The other day I received a message online from a childhood friend I haven't seen since kindergarten. We loved each other as five-year-olds, played all the time that year and the following year, and then went off to different schools and different lives that never managed to intersect. Until I got this message and was flooded by memories of this friend, who I can still see as plain as day, and her house, and her sister, and her father, and her housekeeper, standing in the kitchen, and the game we played in her bedroom, and her closet, and the fact that I knew that her mother had died, and that she was the first person I ever knew who had lost a parent and how much time I spent trying to imagine this, and failing, and then looking for clues as to how the family was functioning whenever I went to their house.

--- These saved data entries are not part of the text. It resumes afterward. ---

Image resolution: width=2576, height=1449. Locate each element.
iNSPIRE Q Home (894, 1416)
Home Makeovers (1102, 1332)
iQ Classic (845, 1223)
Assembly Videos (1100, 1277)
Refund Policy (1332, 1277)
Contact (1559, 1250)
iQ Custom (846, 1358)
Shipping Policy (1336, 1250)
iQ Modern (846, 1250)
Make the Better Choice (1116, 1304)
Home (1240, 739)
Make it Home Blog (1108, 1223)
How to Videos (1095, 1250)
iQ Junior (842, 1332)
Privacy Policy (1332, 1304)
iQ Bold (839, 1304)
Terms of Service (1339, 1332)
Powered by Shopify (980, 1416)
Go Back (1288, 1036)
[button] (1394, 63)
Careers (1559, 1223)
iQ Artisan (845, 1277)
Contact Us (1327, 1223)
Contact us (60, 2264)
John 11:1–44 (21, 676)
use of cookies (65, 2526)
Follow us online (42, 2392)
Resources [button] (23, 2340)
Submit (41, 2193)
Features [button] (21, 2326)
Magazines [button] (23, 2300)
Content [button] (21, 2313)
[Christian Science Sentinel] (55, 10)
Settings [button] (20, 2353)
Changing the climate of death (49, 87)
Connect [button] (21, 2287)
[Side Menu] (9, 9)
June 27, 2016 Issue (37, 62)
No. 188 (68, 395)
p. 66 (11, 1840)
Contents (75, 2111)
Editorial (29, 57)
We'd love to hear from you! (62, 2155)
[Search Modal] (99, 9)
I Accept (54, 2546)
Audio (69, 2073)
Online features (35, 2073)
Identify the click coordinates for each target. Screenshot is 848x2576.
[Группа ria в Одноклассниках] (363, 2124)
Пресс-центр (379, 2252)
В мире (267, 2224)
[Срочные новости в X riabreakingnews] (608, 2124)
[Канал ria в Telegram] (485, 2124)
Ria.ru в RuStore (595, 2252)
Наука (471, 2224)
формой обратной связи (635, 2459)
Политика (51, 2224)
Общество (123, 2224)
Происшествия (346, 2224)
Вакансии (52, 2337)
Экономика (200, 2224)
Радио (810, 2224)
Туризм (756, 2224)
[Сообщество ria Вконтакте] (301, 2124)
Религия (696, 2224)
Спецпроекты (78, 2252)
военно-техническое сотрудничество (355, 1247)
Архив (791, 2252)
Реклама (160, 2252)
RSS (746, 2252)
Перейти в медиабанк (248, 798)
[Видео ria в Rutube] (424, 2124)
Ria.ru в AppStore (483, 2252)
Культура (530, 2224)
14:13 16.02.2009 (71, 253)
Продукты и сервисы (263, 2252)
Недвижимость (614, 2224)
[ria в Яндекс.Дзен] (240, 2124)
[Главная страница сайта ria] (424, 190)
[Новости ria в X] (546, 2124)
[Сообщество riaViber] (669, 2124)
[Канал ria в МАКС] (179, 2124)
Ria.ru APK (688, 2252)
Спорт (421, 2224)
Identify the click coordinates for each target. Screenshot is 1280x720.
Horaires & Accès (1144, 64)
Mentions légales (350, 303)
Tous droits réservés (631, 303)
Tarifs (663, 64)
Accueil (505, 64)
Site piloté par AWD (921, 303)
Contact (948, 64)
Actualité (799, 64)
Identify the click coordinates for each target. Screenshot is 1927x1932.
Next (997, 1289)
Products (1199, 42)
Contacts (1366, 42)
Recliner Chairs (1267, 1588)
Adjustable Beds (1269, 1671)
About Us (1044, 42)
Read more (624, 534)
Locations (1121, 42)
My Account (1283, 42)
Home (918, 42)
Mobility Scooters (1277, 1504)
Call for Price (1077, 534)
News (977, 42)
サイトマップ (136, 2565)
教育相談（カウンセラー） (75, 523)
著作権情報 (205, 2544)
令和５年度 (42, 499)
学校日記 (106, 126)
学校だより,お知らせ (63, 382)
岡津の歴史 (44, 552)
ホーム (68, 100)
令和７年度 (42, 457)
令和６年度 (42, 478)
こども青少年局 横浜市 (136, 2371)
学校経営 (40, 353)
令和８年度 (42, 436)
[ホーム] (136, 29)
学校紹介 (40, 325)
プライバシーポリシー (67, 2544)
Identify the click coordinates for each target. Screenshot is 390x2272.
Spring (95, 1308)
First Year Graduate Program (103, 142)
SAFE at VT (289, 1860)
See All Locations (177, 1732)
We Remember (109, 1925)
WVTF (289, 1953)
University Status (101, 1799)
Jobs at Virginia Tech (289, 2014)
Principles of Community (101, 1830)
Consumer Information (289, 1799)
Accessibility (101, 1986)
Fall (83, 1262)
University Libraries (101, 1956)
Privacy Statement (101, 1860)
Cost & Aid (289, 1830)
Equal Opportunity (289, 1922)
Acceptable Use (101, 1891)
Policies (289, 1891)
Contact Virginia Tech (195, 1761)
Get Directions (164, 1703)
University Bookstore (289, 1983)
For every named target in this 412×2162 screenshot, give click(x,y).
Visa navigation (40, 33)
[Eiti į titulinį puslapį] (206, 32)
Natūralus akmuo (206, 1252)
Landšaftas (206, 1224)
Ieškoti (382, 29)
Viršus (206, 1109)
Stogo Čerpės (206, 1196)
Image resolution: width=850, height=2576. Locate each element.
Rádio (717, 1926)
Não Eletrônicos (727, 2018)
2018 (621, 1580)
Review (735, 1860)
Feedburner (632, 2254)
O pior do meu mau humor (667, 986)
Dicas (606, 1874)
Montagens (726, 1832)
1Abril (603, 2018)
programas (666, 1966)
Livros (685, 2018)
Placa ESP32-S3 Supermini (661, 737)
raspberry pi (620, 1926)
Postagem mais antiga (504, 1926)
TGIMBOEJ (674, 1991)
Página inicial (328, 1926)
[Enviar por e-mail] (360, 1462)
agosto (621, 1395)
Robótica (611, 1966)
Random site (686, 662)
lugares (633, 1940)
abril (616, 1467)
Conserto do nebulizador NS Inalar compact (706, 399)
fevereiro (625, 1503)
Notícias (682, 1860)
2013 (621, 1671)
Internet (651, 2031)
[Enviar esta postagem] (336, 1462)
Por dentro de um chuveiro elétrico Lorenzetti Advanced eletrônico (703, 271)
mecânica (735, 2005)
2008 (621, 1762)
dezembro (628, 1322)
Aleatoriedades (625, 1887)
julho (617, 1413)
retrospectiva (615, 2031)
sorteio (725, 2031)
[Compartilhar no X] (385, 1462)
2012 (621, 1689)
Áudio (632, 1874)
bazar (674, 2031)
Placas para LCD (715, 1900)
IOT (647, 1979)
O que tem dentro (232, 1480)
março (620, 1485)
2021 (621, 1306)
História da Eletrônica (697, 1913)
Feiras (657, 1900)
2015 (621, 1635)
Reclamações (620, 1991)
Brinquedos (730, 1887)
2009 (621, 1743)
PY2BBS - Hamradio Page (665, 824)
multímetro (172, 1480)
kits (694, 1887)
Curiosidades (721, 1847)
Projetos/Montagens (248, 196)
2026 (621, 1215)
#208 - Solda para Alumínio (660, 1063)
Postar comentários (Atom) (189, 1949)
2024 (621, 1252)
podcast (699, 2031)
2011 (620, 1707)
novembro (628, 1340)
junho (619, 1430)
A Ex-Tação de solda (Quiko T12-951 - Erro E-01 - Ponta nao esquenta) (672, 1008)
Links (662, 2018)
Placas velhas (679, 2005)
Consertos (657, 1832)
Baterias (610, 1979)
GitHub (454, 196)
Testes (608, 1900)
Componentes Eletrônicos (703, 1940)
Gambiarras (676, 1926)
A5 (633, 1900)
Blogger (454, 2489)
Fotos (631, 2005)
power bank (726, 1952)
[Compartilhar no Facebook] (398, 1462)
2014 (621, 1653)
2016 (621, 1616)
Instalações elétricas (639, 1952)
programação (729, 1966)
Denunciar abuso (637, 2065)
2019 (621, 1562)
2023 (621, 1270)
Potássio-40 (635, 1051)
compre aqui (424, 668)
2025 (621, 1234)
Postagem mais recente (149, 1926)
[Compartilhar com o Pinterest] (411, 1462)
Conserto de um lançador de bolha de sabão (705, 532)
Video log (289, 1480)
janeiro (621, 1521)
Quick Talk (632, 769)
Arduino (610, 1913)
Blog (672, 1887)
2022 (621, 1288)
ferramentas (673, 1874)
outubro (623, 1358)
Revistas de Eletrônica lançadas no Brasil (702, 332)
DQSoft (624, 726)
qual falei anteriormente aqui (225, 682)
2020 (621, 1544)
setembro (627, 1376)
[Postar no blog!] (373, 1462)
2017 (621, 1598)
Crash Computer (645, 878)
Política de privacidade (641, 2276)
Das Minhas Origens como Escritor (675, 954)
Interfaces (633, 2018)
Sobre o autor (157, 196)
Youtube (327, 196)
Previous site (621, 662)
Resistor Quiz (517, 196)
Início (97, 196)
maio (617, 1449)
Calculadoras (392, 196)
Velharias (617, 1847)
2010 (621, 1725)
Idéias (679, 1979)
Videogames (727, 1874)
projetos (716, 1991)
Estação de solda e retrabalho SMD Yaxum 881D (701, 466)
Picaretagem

But mostly, I just felt overwhelming fondness for this old, good friend, who was lovely and warm and good at five and in her adult message seemed just the same, somehow, and although I haven't responded yet, I will, and I will tell her how happy it made me to receive her message, a trip back in time, on a cold, dark January morning.
And I was thinking about her again, today, when Lily ran into her first friend at an indoor market here near our apartment, earlier today, after we'd been to the movies. I was walking ahead and suddenly heard her squeal with laughter. I turned and saw her embracing a boy I recognized instantly, although I had never spent much time with him myself. Lily's first babysitter had been close friends with his babysitter, and the two children had spent hours together while their parents were working, during the first three years of their lives, before they were in regular school. And although I think a full two years may have passed since they have seen each other, and experts say long term memory doesn't kick in much before the age of four for most people, these two children were connected as powerfully as ever, instantaneously and effortlessly and joyfully, right in front of all four of their marvelling parents' eyes.
There is just something about those connections we form when we are very small. They are irrevocable, they are formative, they are intense, and they are important. So tonight I am feeling grateful for my old friends, and grateful for those who will someday be Lily's.